By Granite State Report
Every major leap in human technology has followed the same predictable arc: invention, resistance, moral panic, normalization, inevitability. Artificial intelligence is not an exception. It is simply the largest jump yet—and that scale is what’s frightening people into making historically illiterate arguments.
Let’s start with a simple question that exposes the absurdity of much of today’s AI resistance: when did humans start typing books?
For most of human history, everything worth reading was handwritten. Bibles, legal texts, scientific treatises, letters, ledgers—copied by hand, often by monks or scribes. For centuries, the written word existed almost exclusively as human handwriting. Then Johannes Gutenberg introduced the printing press in the mid-15th century, and suddenly text could be mass-produced, standardized, and replicated at scale.
The reaction was not celebration. It was suspicion.

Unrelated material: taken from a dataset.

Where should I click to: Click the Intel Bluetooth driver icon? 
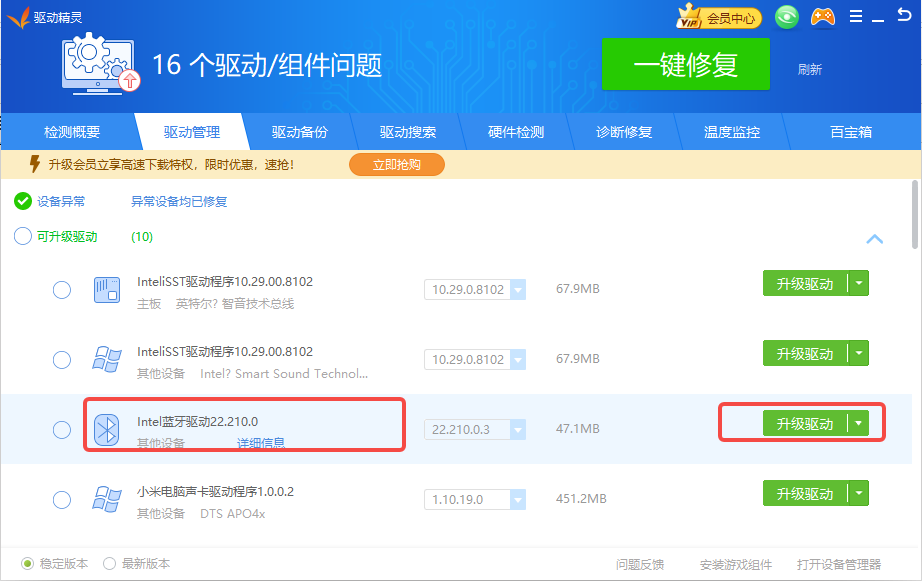pos(106,430)
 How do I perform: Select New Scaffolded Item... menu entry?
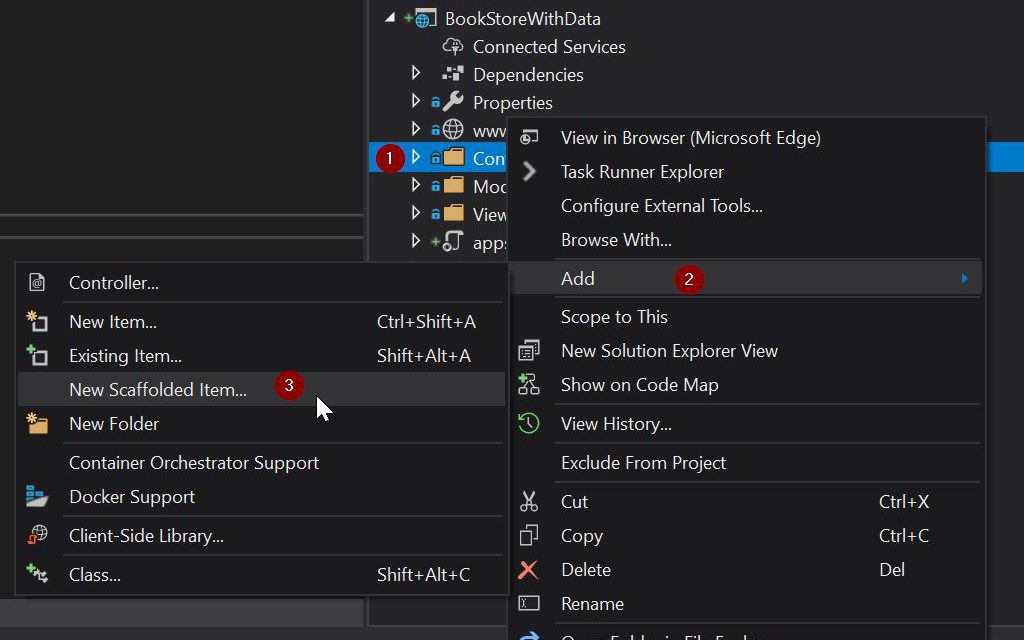pyautogui.click(x=158, y=390)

Printed books were viewed as less authentic. Less trustworthy. Some scholars argued that mechanically reproduced text would erode memory, discipline, and intellectual rigor. Others feared it would spread heresy, misinformation, and dangerous ideas too quickly to control. Sound familiar?
Yet today, no one argues that handwritten books are inherently superior to printed ones. We don’t distrust a Bible because it wasn’t copied by candlelight. We don’t demand that legal briefs be written in cursive to be legitimate. The medium became invisible because the utility was overwhelming.
Typing followed the same path. The typewriter was once seen as impersonal, mechanical, and even deceitful—people worried it made forgery easier. Word processors faced similar skepticism. Spellcheck was “cheating.” Calculators would “destroy math skills.” Smartphones would “rot brains.”
And now, AI.
The argument against AI isn’t new. It’s recycled—lazy, historically ignorant, and rooted in fear of displacement rather than reasoned analysis. What’s different this time is not the pattern of resistance, but the magnitude of the transition.
AI is not just another tool. It is a meta-tool. A tool that builds tools. A system that absorbs human knowledge, pattern-matches at inhuman scale, and improves recursively. That is why this moment feels different—and why denial is so extreme.
But inevitability doesn’t care about feelings.
AI will replace jobs. All jobs, eventually. Not because it’s evil, but because that is the entire arc of human progress. Humans build tools to offload labor—first physical, then cognitive. Agriculture replaced hunting. Machines replaced muscle. Software replaced clerical work. AI replaces thinking.
And the incentives are absolute.
Businesses exist to maximize efficiency and profit. Labor is the single largest expense. If an AI can do the work of ten people faster, cheaper, without fatigue, without benefits, without lawsuits, and without error accumulation—there is no moral or economic force strong enough to stop adoption. None. Regulation may slow it. Cultural resistance may delay it. But it will not stop it.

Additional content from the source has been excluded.